Sunday’s local elections in Georgia were predictable, both with regards to the outcome and the statements by international election observers. President Mikheil Saakashvilli’s United National Movement (UNM) won solid victories in every local council in Georgia while Gigi Ugulava, the UNM candidate handily defeated Irakli Alasania, the leading opposition figure, in the race for mayor of Tbilisi. Meanwhile the OSCE/ODIHR election report declared that the “The 30 May municipal elections marked evident progress towards meeting OSCE and Council of Europe commitments. However, significant remaining shortcomings include deficiencies in the legal framework, its implementation, an uneven playing field, and isolated cases of election-day fraud.” This is the election observation equivalent of a gentlemen’s B.
This election had been the focus of a great amount of media attention in recent months and was viewed by many in the West as the latest test of Georgian democracy. However, this focus on the election drew attention away from other political developments in Georgia that will probably have a longer term impact than the outcome of an election which occurred in a climate where the absence of media pluralism and the liberal use of administrative resources by the ruling party precluded a genuinely democratic exercise.
The recent decisions around Georgia’s new constitution as well as the government’s overtures to Iran likely will play a greater role in Georgia’s future and the future of Georgian democracy than Sunday’s elections for city councils around the country and mayor of Tbilisi will.

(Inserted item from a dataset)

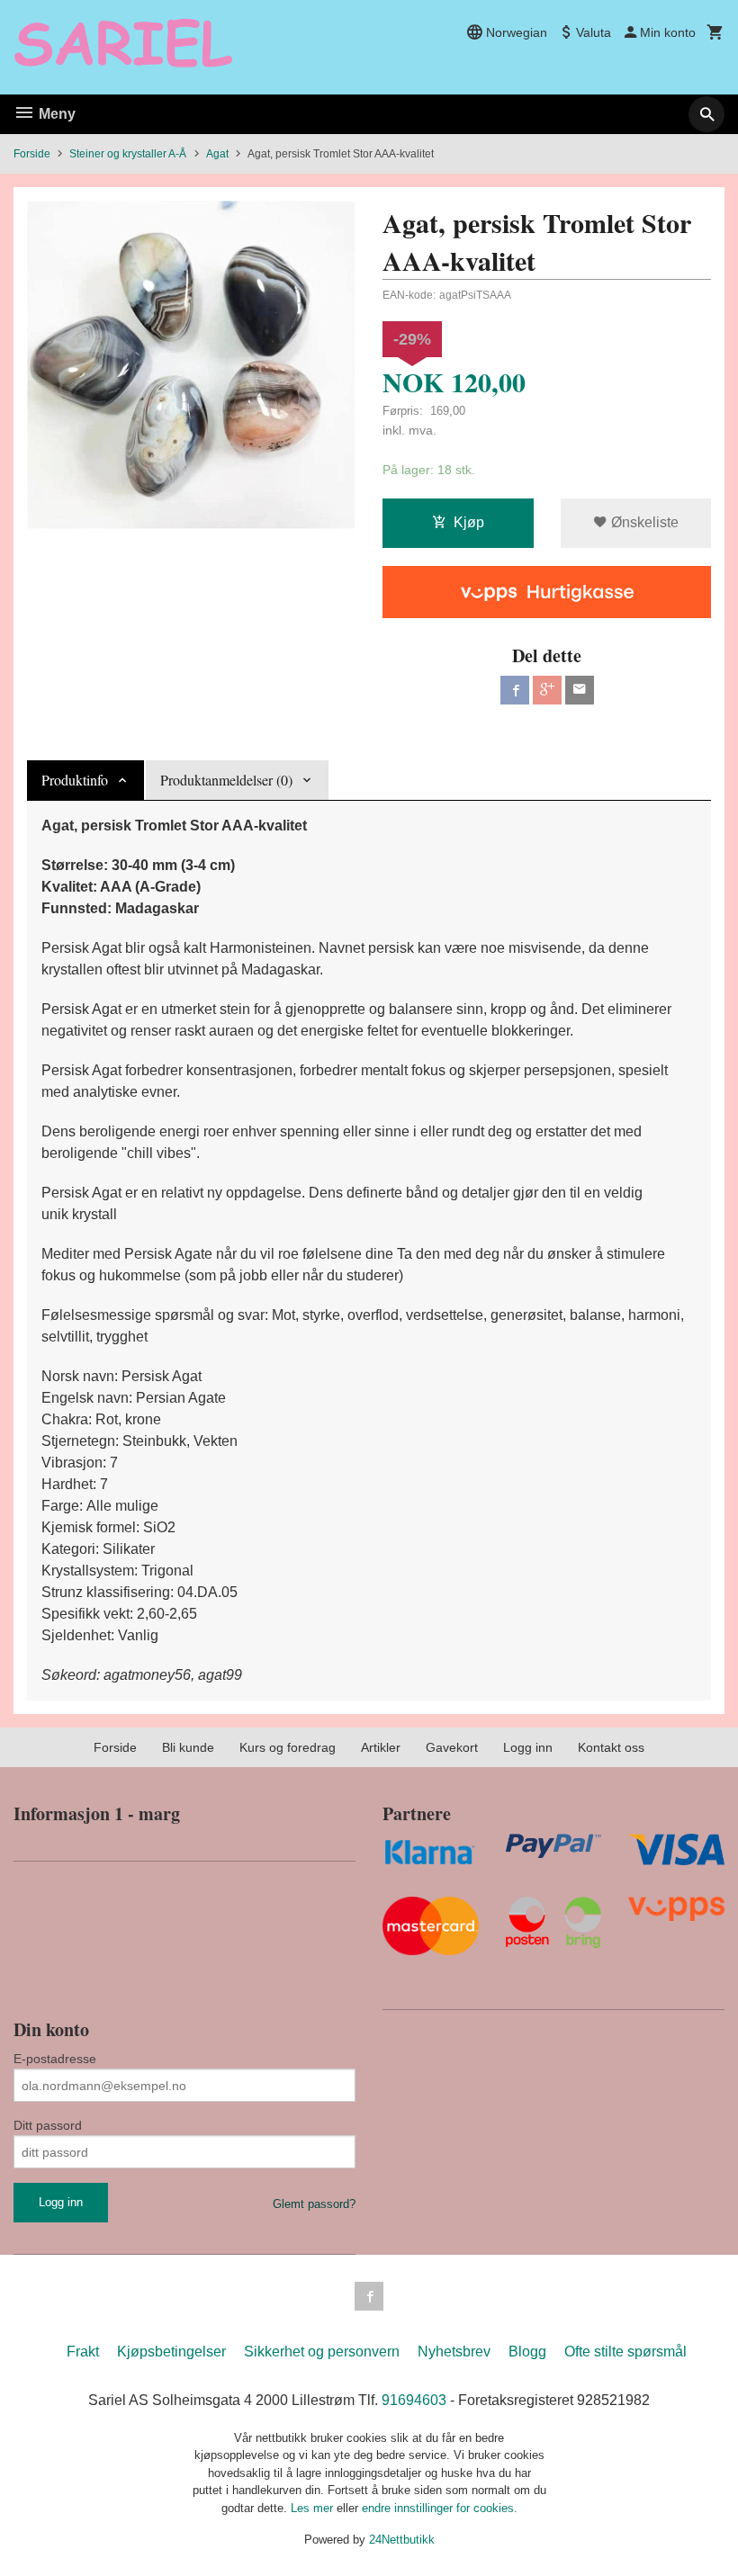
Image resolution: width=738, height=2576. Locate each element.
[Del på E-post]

The proposed constitutional reforms which will be the framework for the discussions will, beginning in 2013, move Georgia away from its current strong presidential system and towards a parliamentary system. At first glance, this seems like a reasonable direction for Georgia as concentration of too much power in office of the president has been a major obstacle to Georgia’s democratic development in the last few years. However, this proposed reform may be less about structure of the Georgian government than it is about finding a way for President Saakashvilli to remain in power after 2013 when he is constitutionally barred from running for a third term as president. It is not known whether or not Saakashvilli will seek to become Georgia’s prime minister under Georgia’s new constitutional arrangements in 2013, but this proposal keeps that possibility alive.
It was not entirely unexpected that Georgia would explore switching to a parliamentary system with the effect of having Saakashvilli’s continue to lead the country after 2013. However, the recent strengthening of the relationship between Iran and Georgia was more of a surprise, particularly given President Saakashvilli’s ongoing efforts to align his country as closely with the West, primarily U.S., as possible. The two countries have discussed energy sector cooperation, high level diplomatic visits and other bilateral ties. While Iran is an important regional power, the US enmity for the Iranian regime is no secret. It is hard to imagine how Georgia, a country which has expressed increasing concern about the extent of U.S. support in recent months could possibly improve its relationship with the U.S. by bringing themselves closer to Iran.
Georgia’s proposed new constitutional arrangements and recent interactions with Iran could be important signpost sfor the future direction of Georgia, but is too early to know what this means exactly. It is certainly possible that should Georgian switch to a parliamentary system, Saakashvilli will not run again for president and that Georgia Iran relations will not grow closer over time. Events of the last couple of months, however, suggest that this cannot be taken for granted. Therefore it should at least be considered that Georgia would instead of moving toward becoming a Western style democracy will further consolidate its strongman regime through constitutional pyrotechnics beginning in 2013. If that happens, building closer relationships with other strongman regimes such as Iran would not be unexpected.
In this context, the significance of local elections in which, as almost all Georgia watchers anticipated, the party that has dominated Georgian politics for six years continued its domination, and where Georgia once again demonstrated that it remains in that gray area between democracy and authoritarianism, should not be overstated.